In a new report from the press, a former senior authority claimed that the administration originally surveilled the Chinese surveillance balloon in an attempt to keep the situation under wraps.
“Before it was spotted publicly, there was the intention to study it and let it pass over and not ever tell anyone about it,” the former senior U.S. official told the press.
The Chinese spy balloon entered U.S. airspace on January 28th and was later shot down on February 4th after already floating over several nuclear missile sites.
However, claims regarding how the incident was supposed to be concealed were denied by a senior Biden administration official, who said that quick decisions were taken to safeguard critical intelligence capabilities.
“To the extent any of this was kept quiet at all, that was in large part to protect intel equities related to finding and tracking them,” the official told the press. “There was no intention to keep this from Congress at any point.”
Milley called VanHerck during the January 27th phone call and said that the Pentagon initially planned to deliver F-22 jets and additional aircrafts to measure its size and characteristics.
Shortly after the call, targeting pods were utilized by U.S. military jets to identify and define the object as “a balloon the size of three school buses that had a large surveillance payload but no offensive capabilities.”
However, VanHerck maintained that the Chinese balloon program is still active and that the U.S. has no capability of being able to locate or track their efforts.
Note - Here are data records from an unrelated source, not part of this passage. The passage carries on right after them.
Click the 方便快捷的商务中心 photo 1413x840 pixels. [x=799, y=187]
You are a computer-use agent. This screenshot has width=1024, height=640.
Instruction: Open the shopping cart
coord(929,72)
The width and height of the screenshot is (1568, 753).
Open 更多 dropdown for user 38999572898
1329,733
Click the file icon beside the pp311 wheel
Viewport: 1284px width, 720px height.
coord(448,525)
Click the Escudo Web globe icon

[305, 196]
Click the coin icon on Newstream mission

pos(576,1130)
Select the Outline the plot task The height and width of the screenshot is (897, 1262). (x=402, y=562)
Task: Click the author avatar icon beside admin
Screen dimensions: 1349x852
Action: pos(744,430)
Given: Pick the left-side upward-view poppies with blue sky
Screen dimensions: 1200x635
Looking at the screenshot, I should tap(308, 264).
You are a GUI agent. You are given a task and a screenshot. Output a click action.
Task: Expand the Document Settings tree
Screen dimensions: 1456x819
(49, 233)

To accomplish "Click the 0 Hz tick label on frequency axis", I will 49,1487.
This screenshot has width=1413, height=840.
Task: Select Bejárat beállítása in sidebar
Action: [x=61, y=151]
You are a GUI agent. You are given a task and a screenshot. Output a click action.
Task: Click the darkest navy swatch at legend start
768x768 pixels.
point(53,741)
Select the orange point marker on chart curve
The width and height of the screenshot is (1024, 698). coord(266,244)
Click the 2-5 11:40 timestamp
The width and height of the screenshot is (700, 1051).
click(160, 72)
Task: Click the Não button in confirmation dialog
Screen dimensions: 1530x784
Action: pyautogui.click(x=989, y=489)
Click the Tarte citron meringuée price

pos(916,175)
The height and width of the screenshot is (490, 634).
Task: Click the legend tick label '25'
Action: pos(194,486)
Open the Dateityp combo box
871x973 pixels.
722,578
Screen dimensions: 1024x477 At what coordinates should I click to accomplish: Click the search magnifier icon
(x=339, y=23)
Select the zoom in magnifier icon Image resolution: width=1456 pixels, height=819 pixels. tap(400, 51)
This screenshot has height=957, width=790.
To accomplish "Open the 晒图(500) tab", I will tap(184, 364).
“It exposed significant gaps, long range gaps, for us to be able to see potential threats to the homeland.” VanHerck said. “I think that opened the eyes of a lot of people.”
VanHerck added that the U.S. is “not where it needs to be” in the progress of “deterrence options.”
“Time is the opportunity to create deterrence options or, if required, defeat options,” he said.
Officials asserted that the reputational damage that the spy balloon would cause to China and U.S. relations was a far greater threat than the balloon’s actual entry into U.S. airspace.
According to a senior administration official, “it caused so many problems.”
The balloon was shot down over open water off the coast of South Carolina.